Justement, comme c'est un engagement on me dit : « Maintenant que tu as fais ça tu peux te taire, tu peux faire autre chose maintenant on t'as entendu, c'est bon maintenant ! » C'est encore une autre forme de violence qu'ils manifestent sans s'en rendre compte ! C'est une nouvelle forme de déni, ils n'ont pas envie d'entendre ce message. C'est là-dessus que l'on doit travailler : pourquoi ils ne veulent pas entendre ce message ? On n'est pas obligé d'aimer ma musique, ce n'est pas ce que je dis, mais pourquoi s'interdire de parler de ce sujet ? Eux, ils ont des chants militants ou des chansons d'amour sans que jamais on leur demande de chanter autre chose que cela.

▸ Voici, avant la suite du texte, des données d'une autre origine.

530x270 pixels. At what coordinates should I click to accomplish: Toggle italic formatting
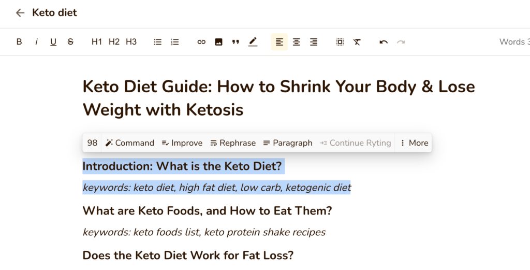click(x=36, y=42)
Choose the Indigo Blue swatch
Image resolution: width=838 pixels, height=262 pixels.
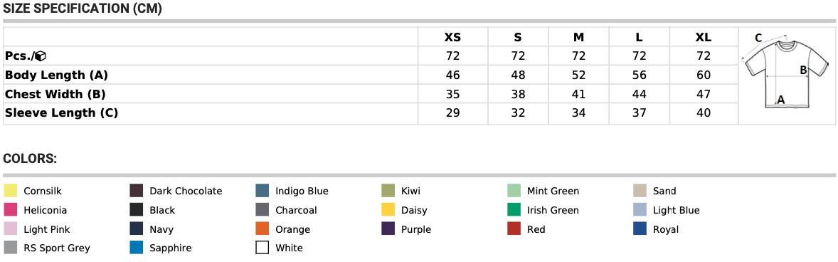click(x=262, y=191)
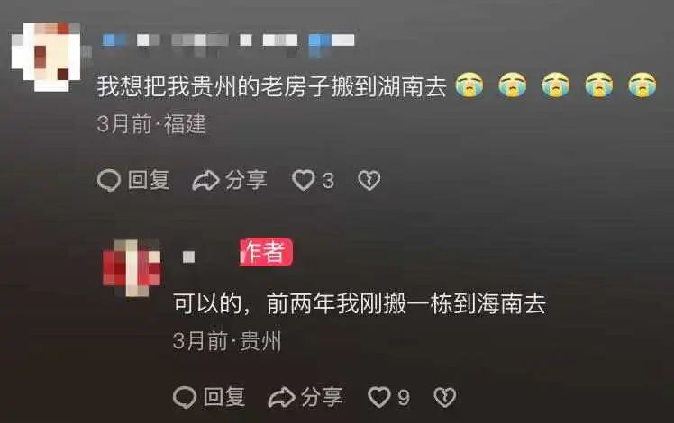Click reply speech bubble on Guizhou house comment
674x423 pixels.
pyautogui.click(x=109, y=180)
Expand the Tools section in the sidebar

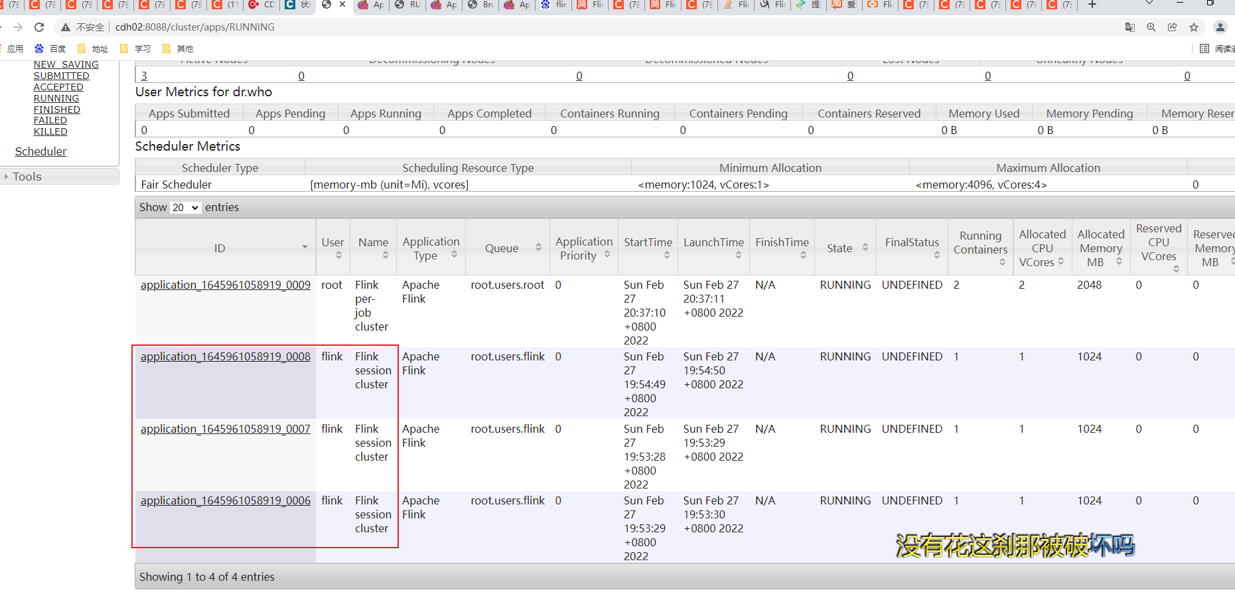pos(27,176)
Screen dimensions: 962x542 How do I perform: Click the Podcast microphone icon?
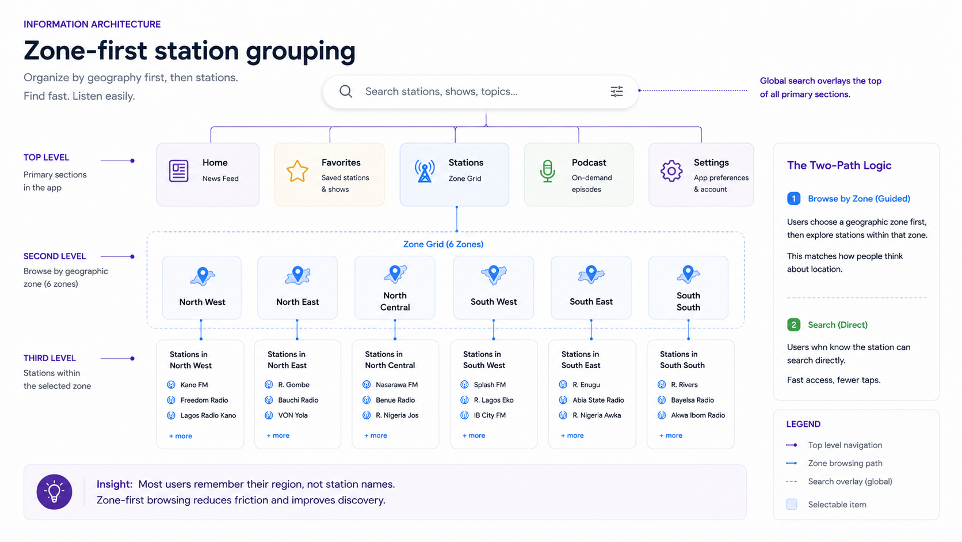click(548, 171)
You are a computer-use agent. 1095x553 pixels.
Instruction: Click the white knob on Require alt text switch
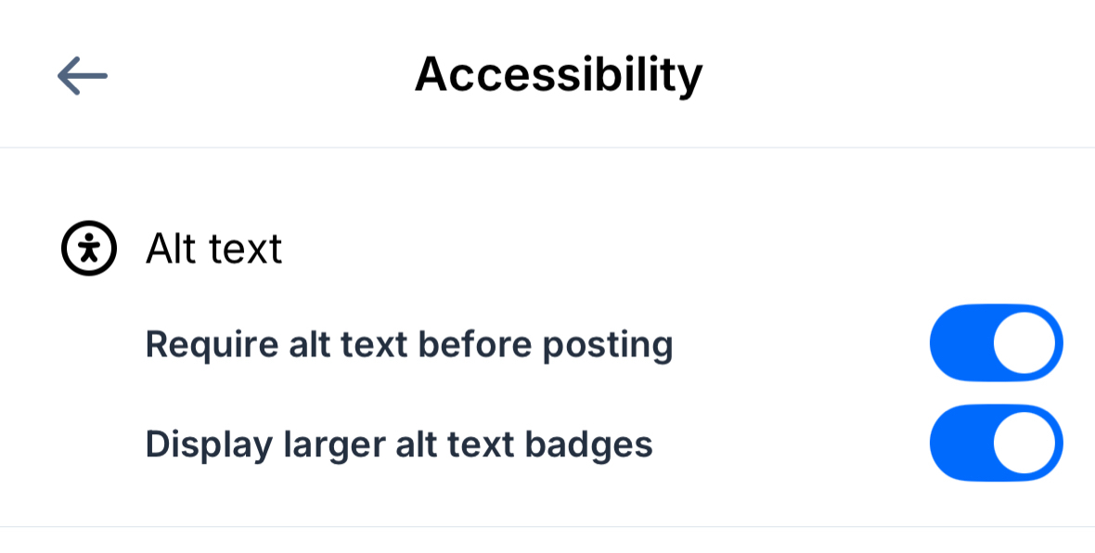pos(1024,343)
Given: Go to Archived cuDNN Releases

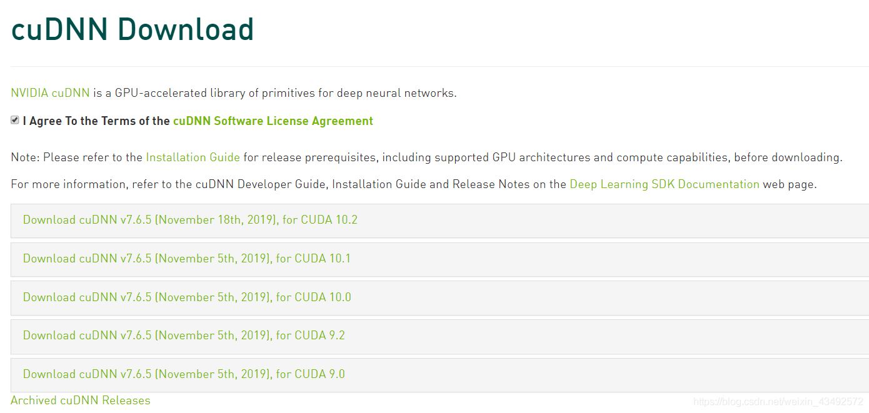Looking at the screenshot, I should (81, 401).
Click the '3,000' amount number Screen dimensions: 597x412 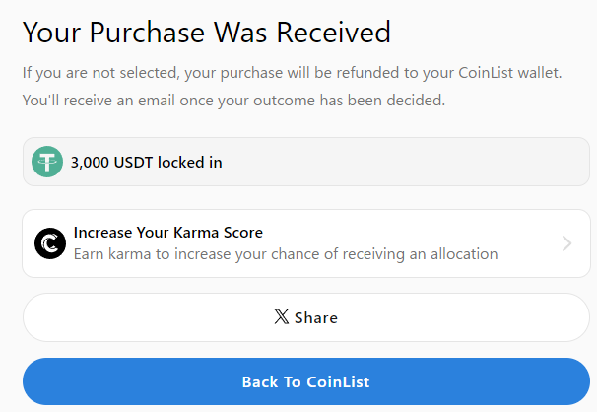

Et moi je chante deux, trois fois et on me dit de chanter autre chose.

Cet album c'est le début d'une longue histoire ou ça s’arrêtera là ?

Je pense qu'il y aura une suite parce qu'avec ce projet là, j'ai rencontré des musiciens qui me suivent. Nous avons commencé à bosser d'autres chansons, un nouveau répertoire même si on continue à chanter évidemment cet album là. On élargit dans une espèce de synergie qui commence à vivre. On se projette un peu plus loin maintenant et nous allons de l'avant. Ce sera quelque chose de très musical avec un travail d'écriture important. J'ai aussi d'autres projets sous le coude, du théâtre, de la BD...

 

Publié le 28/10/2019 Auteur : Jérôme Gaillard // Ann O' Aro ©Jérôme Gaillard

« Ann O’aro », premier album éponyme (Produit par Philippe Conrath) Cobalt / BUDA Musique (distribution France, Socadisc)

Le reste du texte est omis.